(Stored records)
────
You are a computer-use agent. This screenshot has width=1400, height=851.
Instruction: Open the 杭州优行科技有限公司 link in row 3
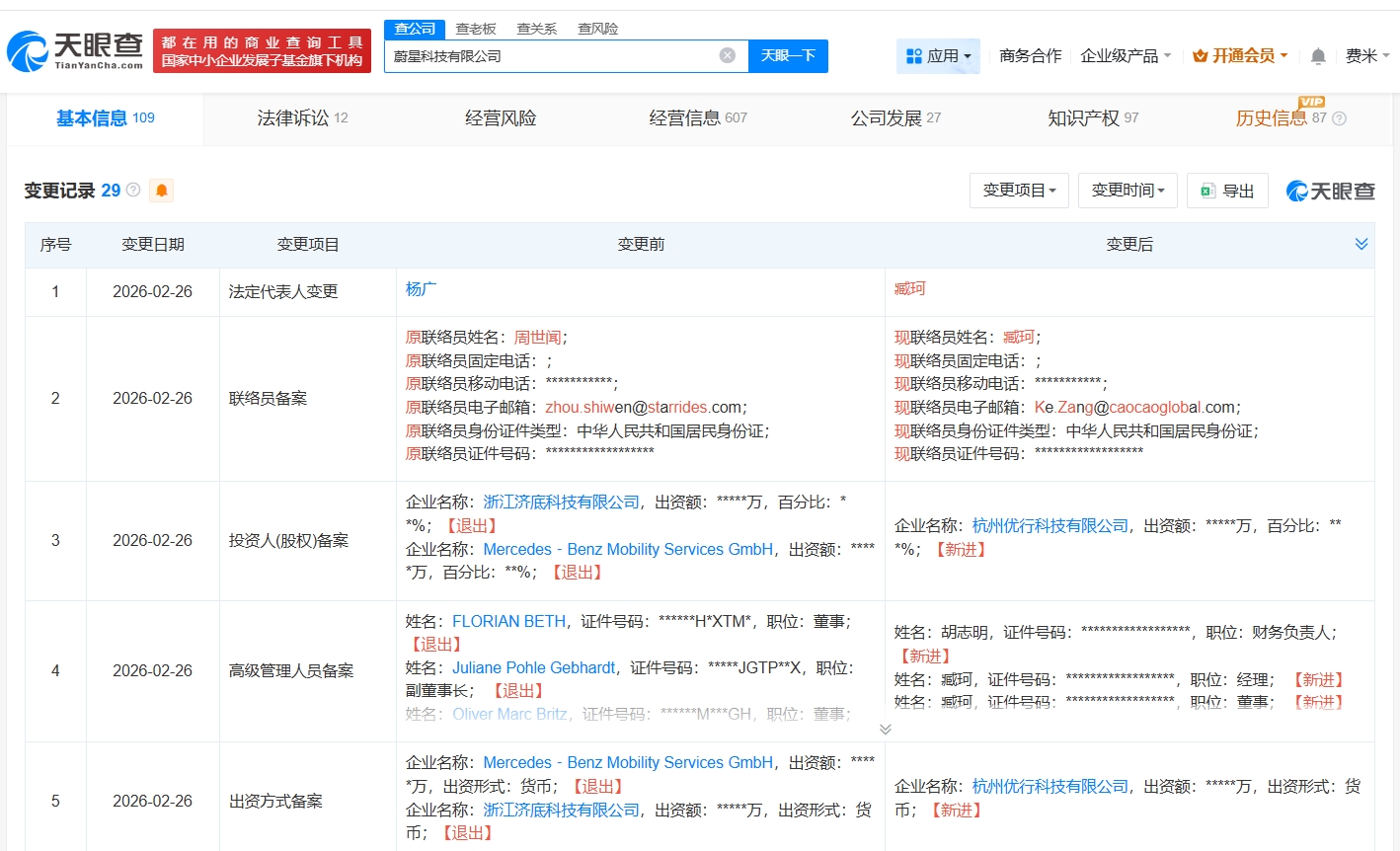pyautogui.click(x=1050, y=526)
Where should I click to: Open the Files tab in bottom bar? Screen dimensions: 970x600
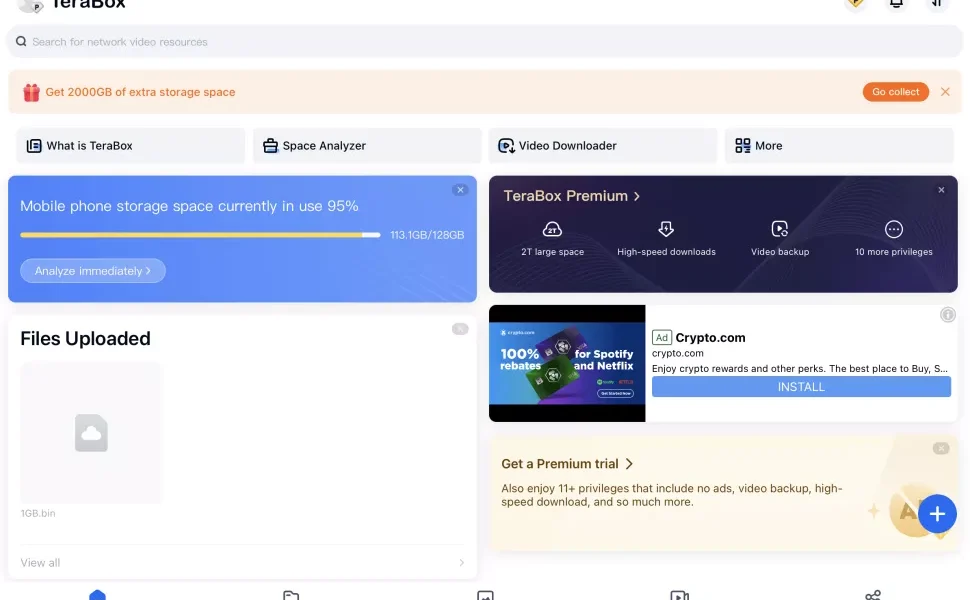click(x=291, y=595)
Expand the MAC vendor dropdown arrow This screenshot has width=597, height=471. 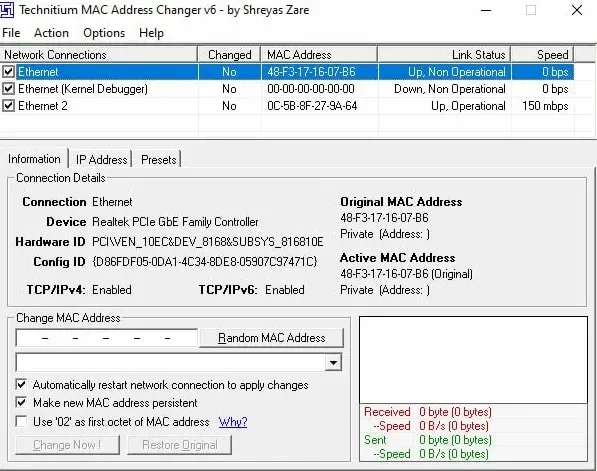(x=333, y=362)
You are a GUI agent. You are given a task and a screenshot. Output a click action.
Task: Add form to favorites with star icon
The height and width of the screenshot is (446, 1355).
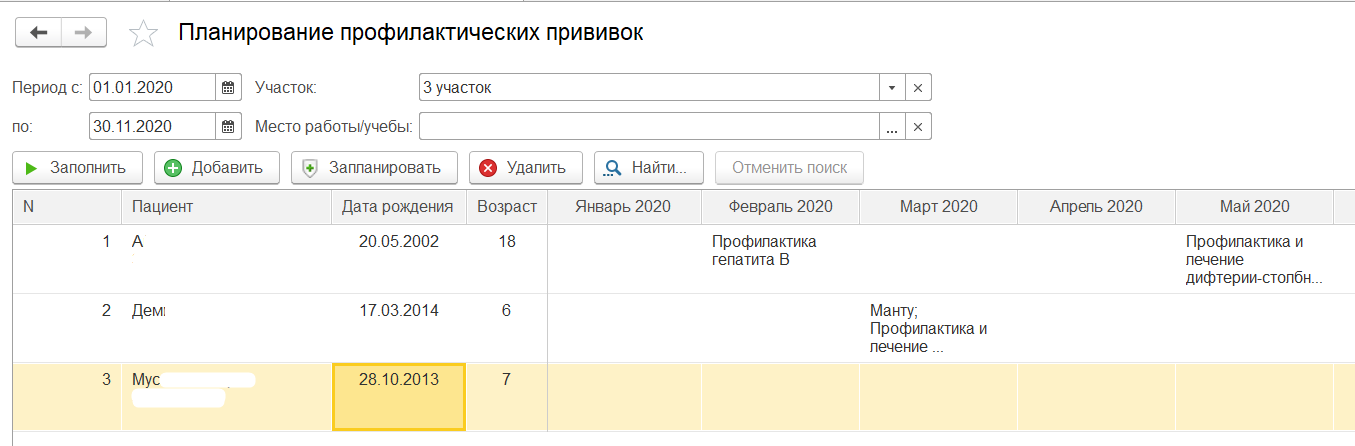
────
* What to produce
Copy out every line of the records that the string "agent" appears in.

* Reply
You are a computer-use agent. This screenshot has width=1400, height=851.
You are a GUI agent. You are given a task and a screenshot. Output a click action.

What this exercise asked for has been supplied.